How long ago did you film this season of The Big Gay Sketch Show?
Julie: We filmed in October. Actually it’s a pretty quick turn around.
So you can deal with some pretty recent political events.
Julie: yes. There are a few zingers in there. There’s an e-harmony sketch. There’s some fun celebrity skits. We’re doing Liza Minnelli, Suze Orman and Kristy Alley.
I want to talk to you about your musical numbers, because I love them. Were you ever in a band?
Julie: I was never in a band, but I did do a character called Indigo Etheridge, Lesbian Folk Rock sensation. I put out an album, but I couldn’t sustain it. It was too expensive. But I do have an album on CD baby. I would love to get the band back together. There’s nothing like a band. It was one of my personal greatest achievements, just to have a band onstage. I was so fun. I would love to do that again.
Do you tour much doing stand up?
Julie: I do go on the road doing stand up about 2-3 shows a month.
Big Dreams, Little Hope
And I saw you in the fun movie Big Dreams in Little Hope. I liked that it wasn’t just comedy, it was drama too.
Julie: It was a sweet little movie. And it was made with about five dollars. It was a lot of friends together trying to get that movie made. The independent film making is so hard and if it’s anything gay related, then good luck to you. It’s hard to make money and it’s even harder to raise the money to make the film.
I read in your blog that you’ve endorsed a candidate for president.
Julie: Yes I have. I’m going for Hillary Clinton.
Do you want to say any more about that?
Julie: I was just talking to a friend of mine earlier. This is just so fascinating, this whole time right now. People are so passionate. It’s so personal for everyone. I think no matter what happens, we’re in a win-win situation. I think if Clinton, or Obama or Edwards were to become president we will be fine. I like her. People hate her. It’s a curiosity to me. Why do people hate her?
So what else are you doing, besides the big gay sketch show?
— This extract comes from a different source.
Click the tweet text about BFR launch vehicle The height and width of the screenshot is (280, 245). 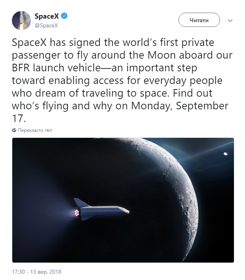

Julie: I’m traveling, doing stand up. I’m also doing a new solo show in New York in April which is called Julie Goldman’s Pre-emptive Strike. I’m doing that at the Culture Project. I’m trying to launch a new female comedy troupe called Offensive Women. That will be a monthly comedy show.
Any thing else?
Julie: The cast is going to go on a Rosie Cruise (R Family Vacations) in March. I also work with the Olivia cruises. I’ll be doing a club med in May. And of course, the few celesbian interviews on AfterEllen.